*Task requirements*:
Please transcribe the stretch from "The fiction competition" through "2023 fall issue of Wisconsin People & Ideas magazine." in the news item below about Matt Cashion's fiction contest win.

*Source passage*:
Posted 9:36 a.m. Wednesday, Nov. 15, 2023

Matt Cashion's story, “Music Appreciation for Dead People,” won first place in the 2023 Wisconsin People & Ideas Fiction Contest.

UWL's Matt Cashion takes first place in Wisconsin People & Ideas Fiction Contest

UWL English Professor Matt Cashion’s story, “Music Appreciation for Dead People,” has caught the attention of the living.  

The story won first place in the 2023 Wisconsin People & Ideas Fiction Contest and was published in the fall issue of Wisconsin People & Ideas magazine. 

In addition to the award and a monetary prize, Cashion was invited to give a reading at the Wisconsin Book Festival. He also earned a one-week residency at Shake Rag Alley Center for the Arts in Mineral Point. 

I'm honored the story was chosen as this year's winner — there are so many talented writers all around Wisconsin, and every writer knows that any good news is an occasion to celebrate,” Cashion says.

The fiction competition was judged by award-winning author Debra Monroe. 

“I was also very excited that the final judge was Debra Monroe, an exceptionally talented fiction and nonfiction writer, a Wisconsin native who now teaches in the MFA and honors program at Texas State University,” Cashion explains. “We corresponded after the contest, and she was kind enough to offer additional remarks that were very generous, which meant a lot to me.” 

Cashion's story can be found online and in print in the 2023 fall issue of Wisconsin People & Ideas magazine.

Cashion is no stranger to awards himself. In 2017, he won the Edna Ferber Fiction Award for his novel, “Our 13th Divorce,” and in 2015, he received the Katherine Anne Porter Prize for his story collection, “Last Words of the Holy Ghost.” Cashion is also an Associated Press award-winning journalist. 

His story, “Music Appreciation for Dead People” is one in a collection of loosely linked stories that Cashion is in the process of completing. 

“The story is told from the point of view of a first-year/first-gen college student during COVID who is struggling with economic hardship and personal trauma while debating whether to drop out,” Cashion explains. “It takes the form of a final exam/exit essay the student writes to a professor, which ends up veering a bit off course. The story was inspired in small part by the kinds of collective experiences we've all lived through, in small part by my own memories as a first-gen student (long ago and pre-COVID), and in large part by my own imagination.”

*Supplied entries*:
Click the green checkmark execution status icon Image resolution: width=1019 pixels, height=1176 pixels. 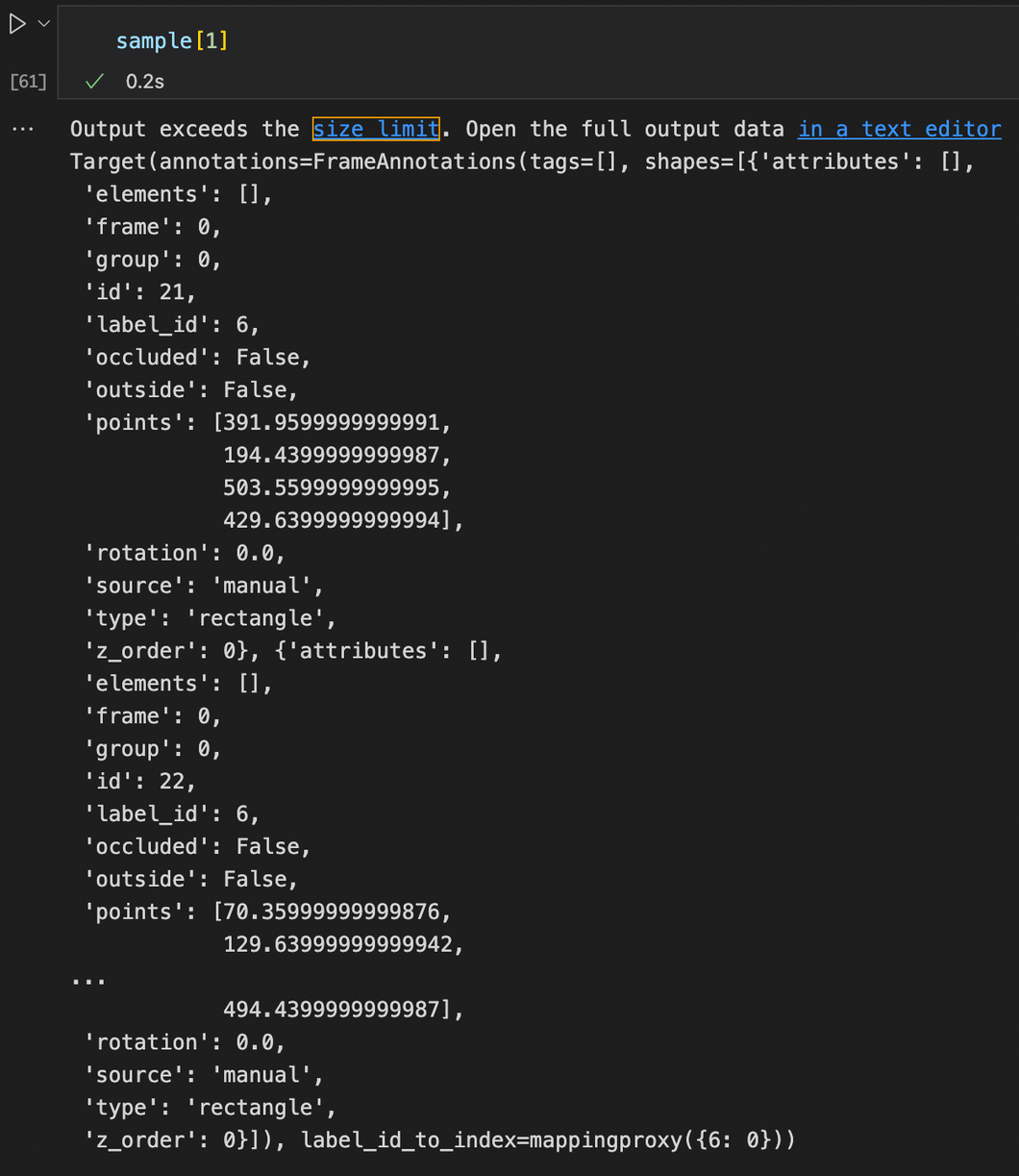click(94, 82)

* * *

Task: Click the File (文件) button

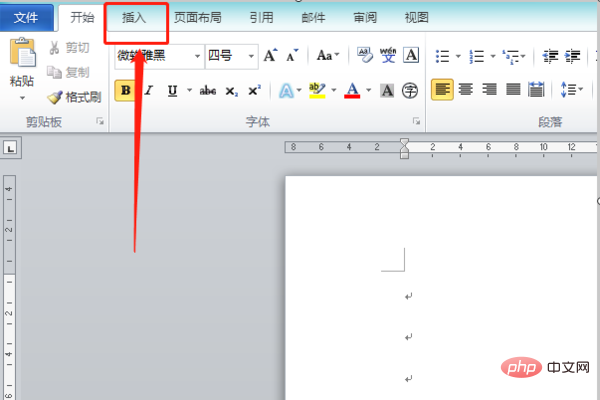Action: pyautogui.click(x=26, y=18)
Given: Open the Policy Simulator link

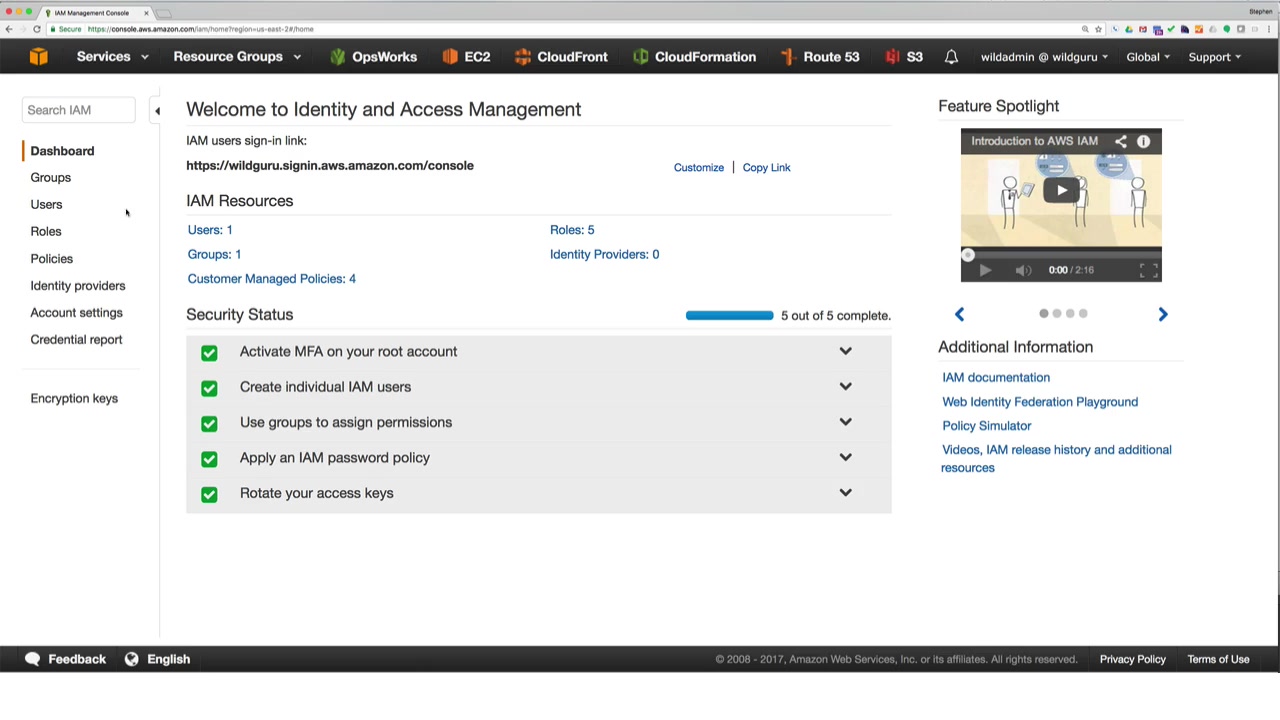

*Answer to this exercise*:
The fiction competition was judged by award-winning author Debra Monroe. 

“I was also very excited that the final judge was Debra Monroe, an exceptionally talented fiction and nonfiction writer, a Wisconsin native who now teaches in the MFA and honors program at Texas State University,” Cashion explains. “We corresponded after the contest, and she was kind enough to offer additional remarks that were very generous, which meant a lot to me.” 

Cashion's story can be found online and in print in the 2023 fall issue of Wisconsin People & Ideas magazine.